US Dollar Hits 13-Month High as Fed Rate Hike Expectations Rise
The US dollar extended its rally for a third straight trading session on Wednesday, reaching its strongest level in 13 months as investors raised expectations that the Federal Reserve could continue increasing interest rates later this year.
Stronger expectations for tighter monetary policy, resilient US economic data, and renewed geopolitical uncertainty have all contributed to growing demand for the greenback.
Higher Fed Rate Expectations Support the Dollar
Recent remarks from Federal Reserve policymakers reinforced the central bank’s commitment to controlling inflation.
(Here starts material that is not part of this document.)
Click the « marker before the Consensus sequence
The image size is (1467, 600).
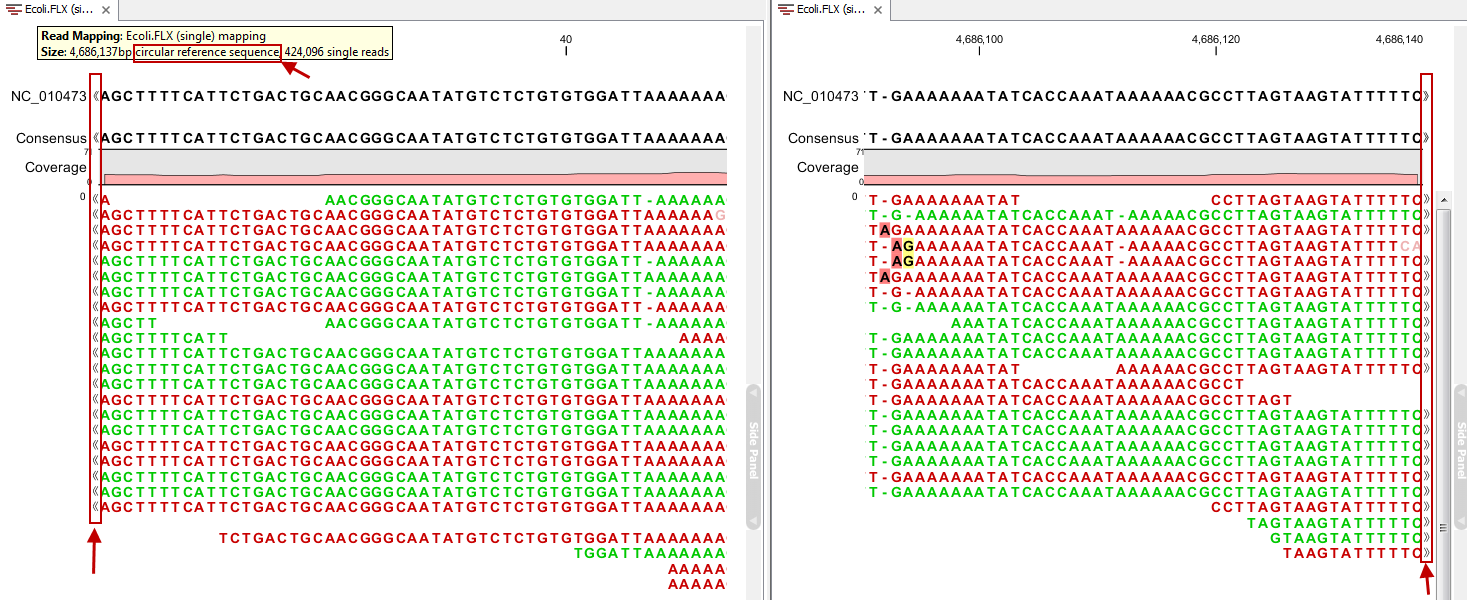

Although inflation has eased from previous highs, officials remain cautious about persistent price pressures.
Interest-rate futures currently imply a 32% probability of a 25-basis-point rate hike in July, while the chance of another increase by September has climbed to around 66%.
Investors are also closely watching the upcoming Personal Consumption Expenditures (PCE) Price Index, the Fed’s preferred inflation gauge, which could influence future monetary policy decisions.
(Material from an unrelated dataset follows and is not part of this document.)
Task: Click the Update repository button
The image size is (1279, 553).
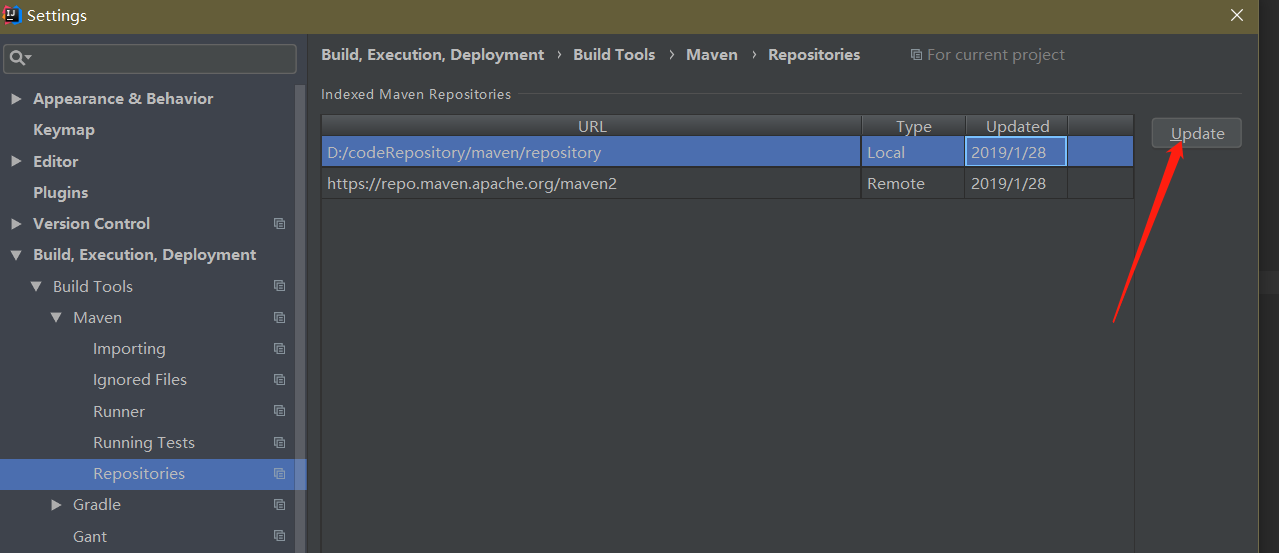Action: point(1196,133)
Iran Uncertainty Increases Safe-Haven Demand
Geopolitical tensions also supported the US dollar after uncertainty emerged over the preliminary peace agreement between the United States and Iran.
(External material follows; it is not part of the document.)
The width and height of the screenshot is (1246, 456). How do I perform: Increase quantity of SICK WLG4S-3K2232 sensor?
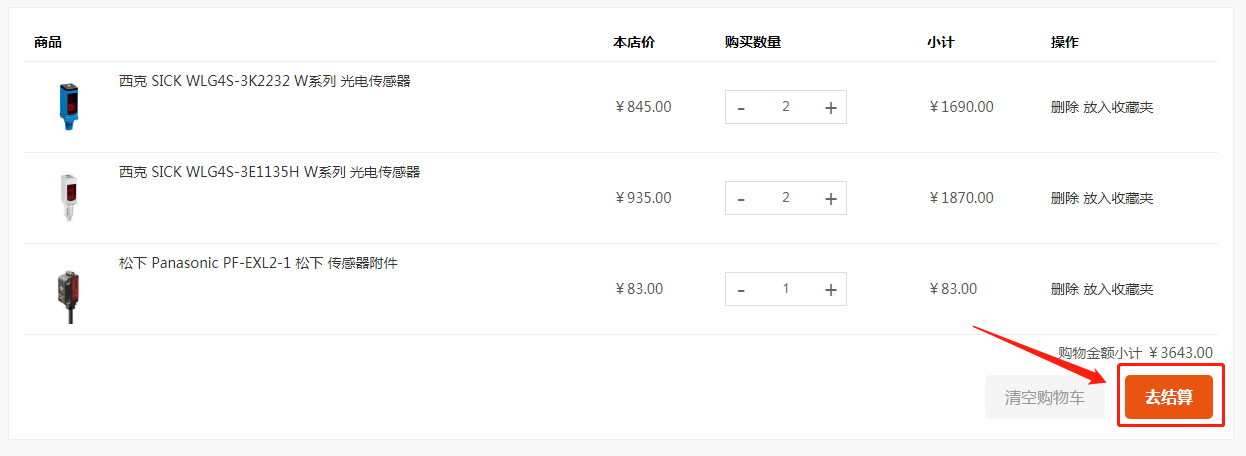point(830,108)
Although oil prices declined to levels seen before the conflict as shipping activity resumed through the Strait of Hormuz, investors continued to favor the dollar as a safe-haven asset amid ongoing uncertainty.
According to Juan Perez, Director of Trading at Monex USA, the combination of a hawkish Federal Reserve and geopolitical concerns is strengthening the dollar’s dominance in global currency markets.
Dollar Index Climbs to 13-Month Peak
The US Dollar Index (DXY) rose 0.2% to 101.60 after touching 101.80, its highest level since May 12, 2025.
Meanwhile:
- The euro slipped 0.2% to $1.1355.
- The dollar remained on track for its longest winning streak since early June.
- Month-end portfolio adjustments showed moderate demand for the US dollar against major currencies.
Markets Await Key Inflation Data
Financial markets are now focused on Thursday’s release of the May PCE inflation report.
A stronger-than-expected reading could reinforce expectations for additional Federal Reserve rate hikes, while weaker inflation data may reduce pressure for tighter monetary policy.
US stock markets traded mixed as investors also awaited quarterly earnings from Micron Technology.
British Pound Falls on Political Uncertainty
The British pound weakened 0.33% to around $1.316, touching its lowest level since November.
Sterling remained under pressure following the resignation of Prime Minister Keir Starmer earlier in the week, adding political uncertainty to the broader strength of the US dollar.
Japanese Yen Nears Multi-Decade Low
The US dollar rose 0.1% against the Japanese yen to 161.80, approaching levels not seen since 1986.
Analysts believe the yen could weaken further if the Federal Reserve raises interest rates again this year.
Former Bank of Japan policymaker Sayuri Shirai suggested the currency could fall toward 165 yen per dollar, while Japanese authorities continue preparing for possible market intervention.
Conclusion
The US dollar’s rise to a 13-month high reflects growing confidence that the Federal Reserve will maintain a hawkish stance on interest rates. Combined with geopolitical uncertainty and stable US economic conditions, the greenback continues to outperform major global currencies. Investors now await the latest inflation data, which could determine the next direction for both the dollar and global financial markets.